(Dataset entries)
┄┄┄┄┄┄┄┄┄┄

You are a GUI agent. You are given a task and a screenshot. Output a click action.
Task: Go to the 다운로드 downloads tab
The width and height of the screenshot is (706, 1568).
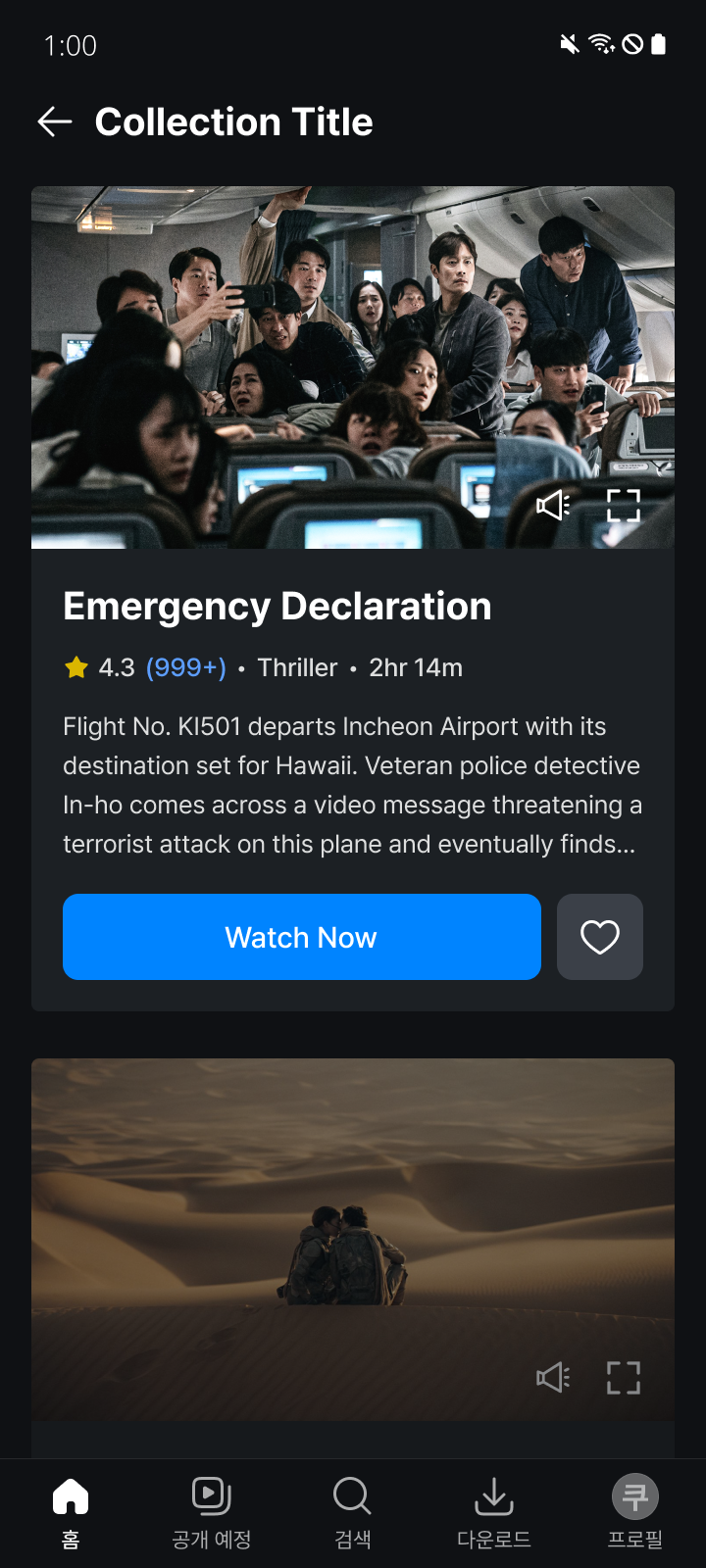coord(494,1513)
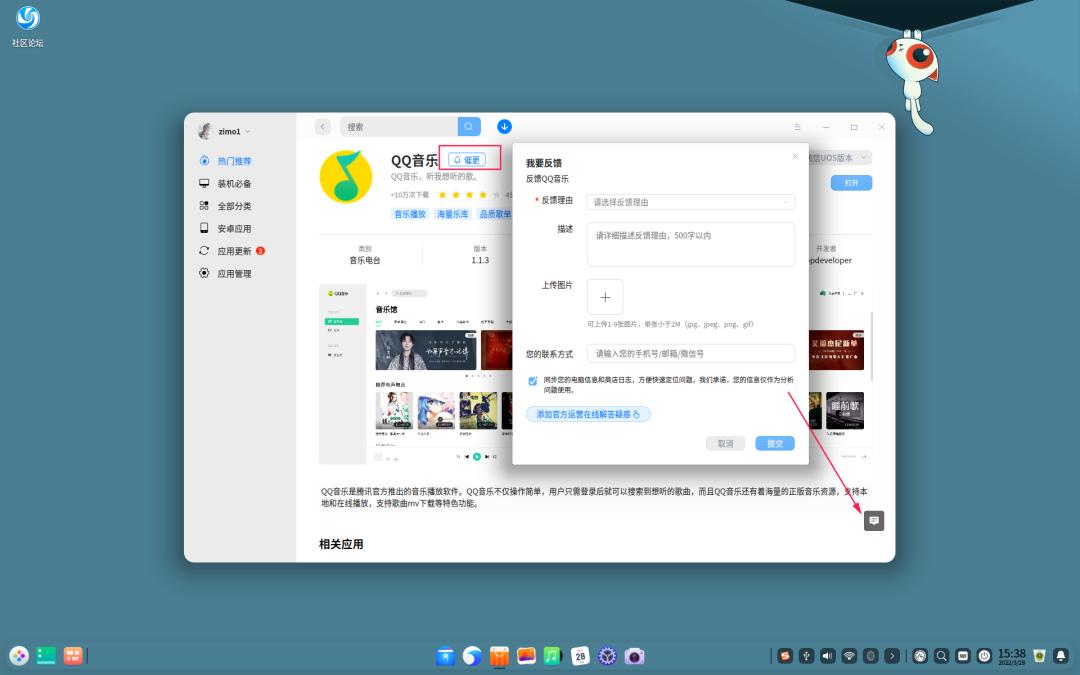Screen dimensions: 1080x675
Task: Open the 添加官方运营在线解答疑惑 link
Action: [589, 413]
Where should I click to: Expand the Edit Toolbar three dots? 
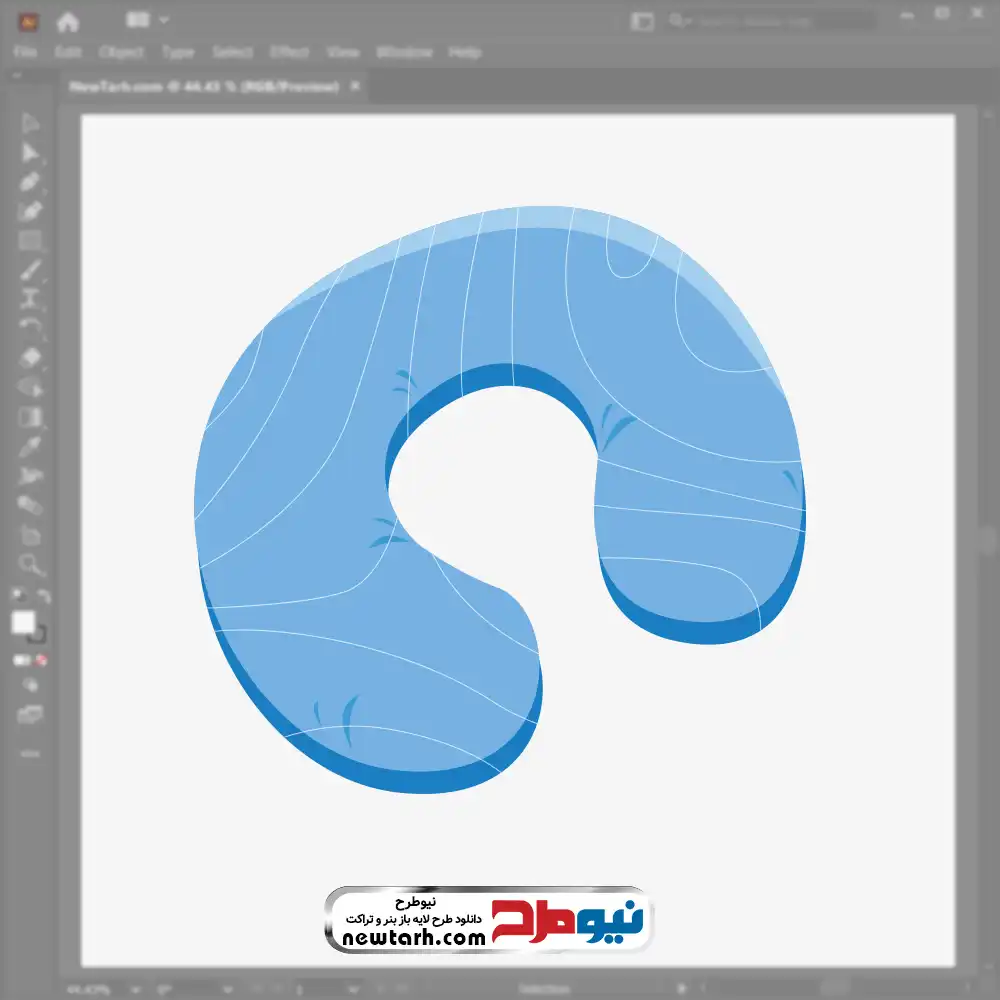coord(30,753)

┄┄┄┄┄┄┄┄┄┄

Work instruction: A faithful copy of all the records is required, with the pictures left out.

Result of the exercise:
You are a GUI agent. You are given a task and a screenshot. Output a click action.
Task: Go to the 다운로드 downloads tab
The width and height of the screenshot is (706, 1568).
coord(494,1513)
Screen dimensions: 1080x675
Task: Open the 添加官方运营在线解答疑惑 link
Action: [589, 413]
Where should I click to: Expand the Edit Toolbar three dots? 
coord(30,753)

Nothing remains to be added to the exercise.